The fourth course was similarly impressive: The chef had seared an onion, then roasted it with a vanilla bean, making it perfectly browned around the side. It was placed on a heap of onion purée, topped with shortbread made with onion-infused butter, and surrounded with a light-green apple and sorrel juice. It made for a mild and earthy dish, but with the sweetness from the onion and the shortbread and the occasional taste of tang from the apple and sorrel juice, it was never boring. And as we ate, my dining companion and I couldn't help but wonder aloud at the inventiveness of the dish—onion-infused shortbread? Who would think of that?

But the chef was clearly not operating under innovation for innovation's sake—all of the unexpected flavor combinations made for an utter delight. And he showed his ability to cook, plain and simple, with the last savory dish of the evening in particular. A few leaves of braised cabbage served as the bed for a few roasted white carrots, airy potato puffs, and a finger-length cut of pan-seared pork belly. When I bit into the pork belly, my eyes compulsively closed in ecstasy over the meat, with deliciously gelatinous fat, that practically melted on my tongue as I bit into it. I might know how to pan-sear meat, but it was clear that I would never be able to replicate Monnier's skill. (We weren't the only ones impressed by the pork belly: A gentleman at the table next to us quietly breathed "holy fuck" as he took his first bite of it.)

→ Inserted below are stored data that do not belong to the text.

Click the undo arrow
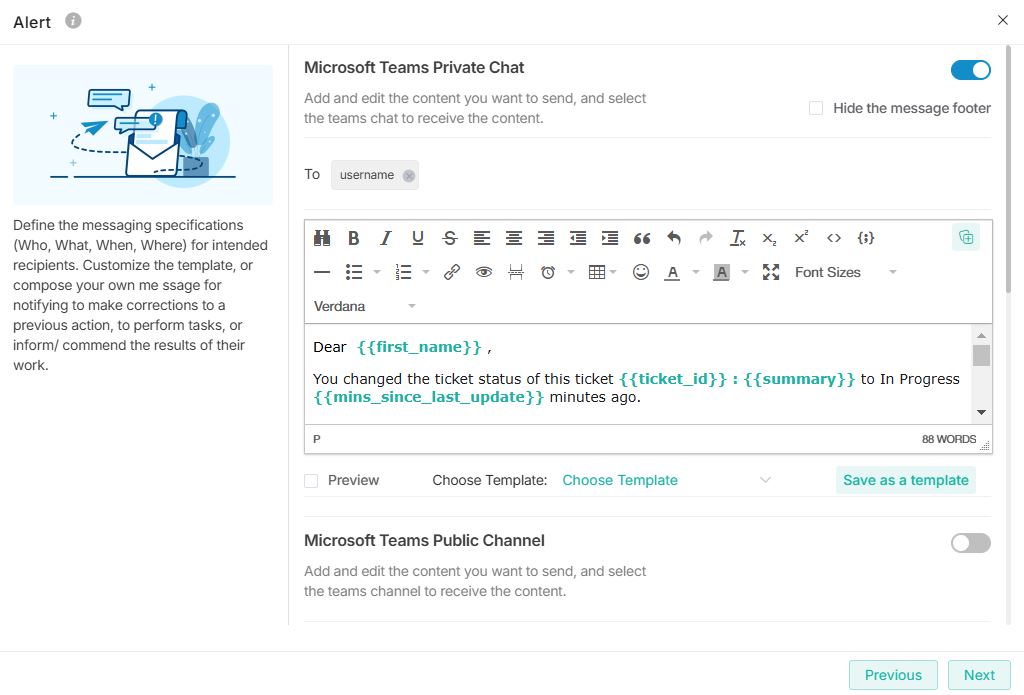Viewport: 1024px width, 695px height. pos(674,238)
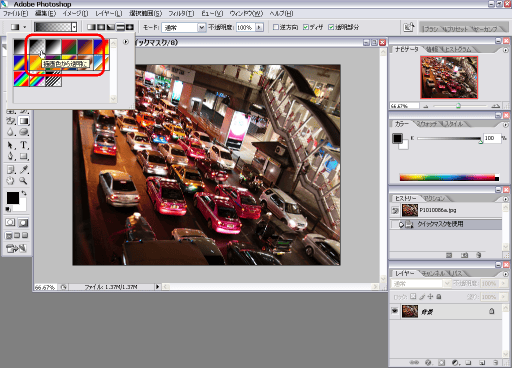Select the Hand tool
Viewport: 512px width, 368px height.
[x=10, y=181]
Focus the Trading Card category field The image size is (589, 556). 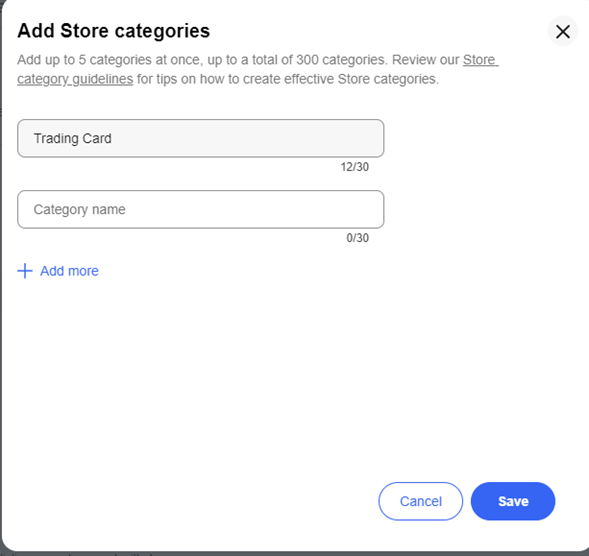pos(201,138)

Topping it off was a few sprinkles of a crumble that provided a sharp burst of spice—when we asked what it was, our server informed us that it was caramelized yogurt with currylike spices. (Again: caramelized yogurt? Who would think of that?) The savory meat, the mild vegetables, the crunch of the potato puffs, and the spice of the crumble made for a magnificent balance of textures and flavors—our only request would have been for the dish to have a few more bits of the crumble to give it just a touch more spice, but this was a minor detail for a dish that was pretty damn close to perfect.

We wound down after this culinary climax with dessert, a sweet potato pot de crème with a beautifully light and creamy consistency and a sprinkling of just enough cardamom and crumbs of black walnut biscotti to give a bit of depth to the texture and flavor. We sipped contentedly on our mild herbal teas (an additional $2.50) and marveled at what an enjoyable experience our dinner had been. The delivery of the courses had been well-spaced, with time to chat leisurely between dishes but not enough time passing to make us think the kitchen was lagging. And while we had at first thought the decor of the restaurant was sparse—exposed brick walls were paired with simple wooden tables, with vintage Edison-style light bulbs dangling from the ceiling—we realized that the simple interior design had allowed us to focus without distraction on the culinary experience. We're hoping to go back soon to have Monnier guide us through that experience again.

Arômes is open Tuesday-Thursday 5-9 p.m. and Friday-Saturday 5-10 p.m. The restaurant is BYOB.